▸ **What is asked**: Reproduce the data below word for word, beginning at its first line and continuing through the line containing "point(276,19)", including both of those lines.

▸ **Supplied records**:
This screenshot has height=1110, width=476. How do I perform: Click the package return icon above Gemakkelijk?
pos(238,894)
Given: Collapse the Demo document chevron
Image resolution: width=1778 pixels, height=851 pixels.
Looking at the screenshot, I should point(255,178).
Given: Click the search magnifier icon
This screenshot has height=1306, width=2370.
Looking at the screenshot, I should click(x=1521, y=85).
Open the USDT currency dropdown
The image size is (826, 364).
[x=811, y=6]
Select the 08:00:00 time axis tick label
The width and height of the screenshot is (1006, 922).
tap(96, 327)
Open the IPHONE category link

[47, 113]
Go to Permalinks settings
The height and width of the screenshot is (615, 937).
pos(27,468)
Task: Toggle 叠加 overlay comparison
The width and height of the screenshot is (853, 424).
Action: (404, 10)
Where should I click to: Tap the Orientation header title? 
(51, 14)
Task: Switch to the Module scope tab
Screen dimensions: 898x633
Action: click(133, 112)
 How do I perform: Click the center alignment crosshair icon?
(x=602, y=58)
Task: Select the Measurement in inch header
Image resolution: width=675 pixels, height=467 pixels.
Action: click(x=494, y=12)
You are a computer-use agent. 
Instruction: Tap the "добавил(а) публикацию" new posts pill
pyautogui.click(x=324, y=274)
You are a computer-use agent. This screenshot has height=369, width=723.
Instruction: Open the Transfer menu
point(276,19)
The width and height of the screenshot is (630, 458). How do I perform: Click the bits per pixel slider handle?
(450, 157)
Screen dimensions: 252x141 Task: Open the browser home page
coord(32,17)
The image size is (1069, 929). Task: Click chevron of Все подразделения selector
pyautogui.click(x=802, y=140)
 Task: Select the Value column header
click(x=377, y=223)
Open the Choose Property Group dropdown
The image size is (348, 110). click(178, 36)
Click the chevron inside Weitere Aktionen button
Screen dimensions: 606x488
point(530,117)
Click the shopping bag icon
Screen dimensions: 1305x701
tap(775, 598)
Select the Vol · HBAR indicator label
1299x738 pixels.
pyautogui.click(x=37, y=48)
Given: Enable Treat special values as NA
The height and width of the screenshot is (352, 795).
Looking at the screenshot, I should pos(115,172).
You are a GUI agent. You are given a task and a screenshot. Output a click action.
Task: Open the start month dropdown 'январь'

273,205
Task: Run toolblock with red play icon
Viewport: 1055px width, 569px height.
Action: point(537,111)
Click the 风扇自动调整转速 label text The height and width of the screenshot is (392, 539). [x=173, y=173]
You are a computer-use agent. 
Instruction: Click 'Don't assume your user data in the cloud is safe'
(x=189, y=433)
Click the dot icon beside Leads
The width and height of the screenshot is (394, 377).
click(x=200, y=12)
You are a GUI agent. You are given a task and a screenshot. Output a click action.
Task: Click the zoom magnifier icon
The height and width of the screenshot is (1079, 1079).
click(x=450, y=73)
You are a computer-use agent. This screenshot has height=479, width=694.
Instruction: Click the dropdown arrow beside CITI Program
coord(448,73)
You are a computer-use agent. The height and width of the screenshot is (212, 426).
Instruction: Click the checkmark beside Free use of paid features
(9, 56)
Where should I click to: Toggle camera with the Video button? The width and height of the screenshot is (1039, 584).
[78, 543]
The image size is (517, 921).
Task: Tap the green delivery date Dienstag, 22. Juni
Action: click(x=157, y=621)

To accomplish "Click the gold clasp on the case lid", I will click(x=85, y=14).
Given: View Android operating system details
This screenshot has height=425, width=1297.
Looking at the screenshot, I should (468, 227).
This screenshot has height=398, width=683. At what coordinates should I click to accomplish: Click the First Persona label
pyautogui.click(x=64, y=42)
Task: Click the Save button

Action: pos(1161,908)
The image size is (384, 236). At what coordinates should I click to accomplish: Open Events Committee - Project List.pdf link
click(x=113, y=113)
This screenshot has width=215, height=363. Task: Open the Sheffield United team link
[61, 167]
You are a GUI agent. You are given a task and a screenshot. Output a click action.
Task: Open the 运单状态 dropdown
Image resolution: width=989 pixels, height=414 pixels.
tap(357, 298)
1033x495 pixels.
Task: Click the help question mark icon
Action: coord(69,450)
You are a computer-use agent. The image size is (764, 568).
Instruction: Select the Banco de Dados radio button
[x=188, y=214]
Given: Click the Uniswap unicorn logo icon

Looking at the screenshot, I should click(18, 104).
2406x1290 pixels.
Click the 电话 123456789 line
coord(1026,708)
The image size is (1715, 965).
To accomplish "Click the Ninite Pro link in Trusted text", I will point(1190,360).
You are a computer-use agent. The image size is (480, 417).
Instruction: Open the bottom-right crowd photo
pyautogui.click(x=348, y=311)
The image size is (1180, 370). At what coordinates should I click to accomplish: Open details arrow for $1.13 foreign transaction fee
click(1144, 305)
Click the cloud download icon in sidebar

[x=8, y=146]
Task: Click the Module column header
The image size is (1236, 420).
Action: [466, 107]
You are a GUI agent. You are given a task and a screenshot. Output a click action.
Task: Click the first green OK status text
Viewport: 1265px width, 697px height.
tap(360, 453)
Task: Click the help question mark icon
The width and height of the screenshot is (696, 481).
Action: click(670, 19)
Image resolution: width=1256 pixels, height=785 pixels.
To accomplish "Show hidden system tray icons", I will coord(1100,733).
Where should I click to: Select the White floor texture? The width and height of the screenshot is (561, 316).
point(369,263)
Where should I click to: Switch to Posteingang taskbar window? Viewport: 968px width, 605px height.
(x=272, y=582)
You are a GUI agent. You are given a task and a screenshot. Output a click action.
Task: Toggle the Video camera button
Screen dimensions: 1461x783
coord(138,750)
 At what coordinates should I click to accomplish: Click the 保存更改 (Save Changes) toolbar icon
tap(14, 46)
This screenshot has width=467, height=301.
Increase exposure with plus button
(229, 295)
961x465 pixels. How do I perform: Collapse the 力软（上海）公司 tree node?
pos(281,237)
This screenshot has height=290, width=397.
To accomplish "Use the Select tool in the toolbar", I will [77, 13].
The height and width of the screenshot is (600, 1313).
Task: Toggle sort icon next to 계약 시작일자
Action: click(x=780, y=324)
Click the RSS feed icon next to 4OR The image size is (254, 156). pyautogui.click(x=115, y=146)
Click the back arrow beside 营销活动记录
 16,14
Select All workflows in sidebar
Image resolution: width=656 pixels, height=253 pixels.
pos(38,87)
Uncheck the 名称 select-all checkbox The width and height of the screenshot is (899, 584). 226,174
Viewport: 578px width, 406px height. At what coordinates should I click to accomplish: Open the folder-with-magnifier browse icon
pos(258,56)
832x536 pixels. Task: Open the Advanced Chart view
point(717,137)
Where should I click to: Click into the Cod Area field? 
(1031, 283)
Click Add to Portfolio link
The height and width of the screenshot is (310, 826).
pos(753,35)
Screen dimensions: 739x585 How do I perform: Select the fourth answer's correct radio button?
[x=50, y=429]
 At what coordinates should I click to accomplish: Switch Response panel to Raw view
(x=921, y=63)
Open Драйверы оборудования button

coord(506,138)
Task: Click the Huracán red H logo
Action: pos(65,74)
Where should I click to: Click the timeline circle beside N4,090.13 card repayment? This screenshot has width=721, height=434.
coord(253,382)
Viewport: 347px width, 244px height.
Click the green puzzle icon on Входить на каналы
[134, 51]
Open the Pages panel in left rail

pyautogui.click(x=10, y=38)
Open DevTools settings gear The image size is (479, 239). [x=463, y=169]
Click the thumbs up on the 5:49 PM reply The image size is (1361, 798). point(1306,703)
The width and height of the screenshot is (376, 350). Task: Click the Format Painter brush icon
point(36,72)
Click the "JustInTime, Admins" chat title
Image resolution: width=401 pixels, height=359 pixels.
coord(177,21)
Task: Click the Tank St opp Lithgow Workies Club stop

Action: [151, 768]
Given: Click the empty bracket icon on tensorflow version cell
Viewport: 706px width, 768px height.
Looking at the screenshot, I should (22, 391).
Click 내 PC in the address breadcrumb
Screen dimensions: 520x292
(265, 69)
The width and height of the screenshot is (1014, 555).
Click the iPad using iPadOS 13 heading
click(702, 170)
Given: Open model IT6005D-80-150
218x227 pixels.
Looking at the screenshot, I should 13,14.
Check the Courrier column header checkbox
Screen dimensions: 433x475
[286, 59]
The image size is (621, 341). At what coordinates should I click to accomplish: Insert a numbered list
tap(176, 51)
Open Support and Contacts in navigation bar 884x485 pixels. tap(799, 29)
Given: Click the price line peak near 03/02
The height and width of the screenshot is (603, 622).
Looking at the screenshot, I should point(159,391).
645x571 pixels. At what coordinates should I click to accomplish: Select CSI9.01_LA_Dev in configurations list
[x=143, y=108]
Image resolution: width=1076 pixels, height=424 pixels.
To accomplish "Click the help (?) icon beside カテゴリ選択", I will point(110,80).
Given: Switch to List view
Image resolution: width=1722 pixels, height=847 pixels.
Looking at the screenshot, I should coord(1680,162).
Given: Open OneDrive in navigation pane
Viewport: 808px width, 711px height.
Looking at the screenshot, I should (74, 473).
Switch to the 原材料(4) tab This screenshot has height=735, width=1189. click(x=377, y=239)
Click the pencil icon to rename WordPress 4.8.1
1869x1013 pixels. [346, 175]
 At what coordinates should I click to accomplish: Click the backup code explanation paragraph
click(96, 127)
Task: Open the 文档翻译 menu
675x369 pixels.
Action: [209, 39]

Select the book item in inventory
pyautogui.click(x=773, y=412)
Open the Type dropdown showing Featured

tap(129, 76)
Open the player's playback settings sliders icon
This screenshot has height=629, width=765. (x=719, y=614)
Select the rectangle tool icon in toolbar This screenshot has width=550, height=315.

▸ **Answer to this exercise**:
This screenshot has height=1110, width=476. How do I perform: Click the package return icon above Gemakkelijk?
pos(238,894)
Given: Collapse the Demo document chevron
Image resolution: width=1778 pixels, height=851 pixels.
Looking at the screenshot, I should point(255,178).
Given: Click the search magnifier icon
This screenshot has height=1306, width=2370.
Looking at the screenshot, I should click(x=1521, y=85).
Open the USDT currency dropdown
The image size is (826, 364).
[x=811, y=6]
Select the 08:00:00 time axis tick label
The width and height of the screenshot is (1006, 922).
tap(96, 327)
Open the IPHONE category link

[47, 113]
Go to Permalinks settings
The height and width of the screenshot is (615, 937).
pos(27,468)
Task: Toggle 叠加 overlay comparison
The width and height of the screenshot is (853, 424).
Action: (404, 10)
Where should I click to: Tap the Orientation header title? 
(51, 14)
Task: Switch to the Module scope tab
Screen dimensions: 898x633
Action: click(133, 112)
 How do I perform: Click the center alignment crosshair icon?
(x=602, y=58)
Task: Select the Measurement in inch header
Image resolution: width=675 pixels, height=467 pixels.
Action: click(x=494, y=12)
You are a computer-use agent. 
Instruction: Tap the "добавил(а) публикацию" new posts pill
pyautogui.click(x=324, y=274)
You are a computer-use agent. This screenshot has height=369, width=723.
Instruction: Open the Transfer menu
point(276,19)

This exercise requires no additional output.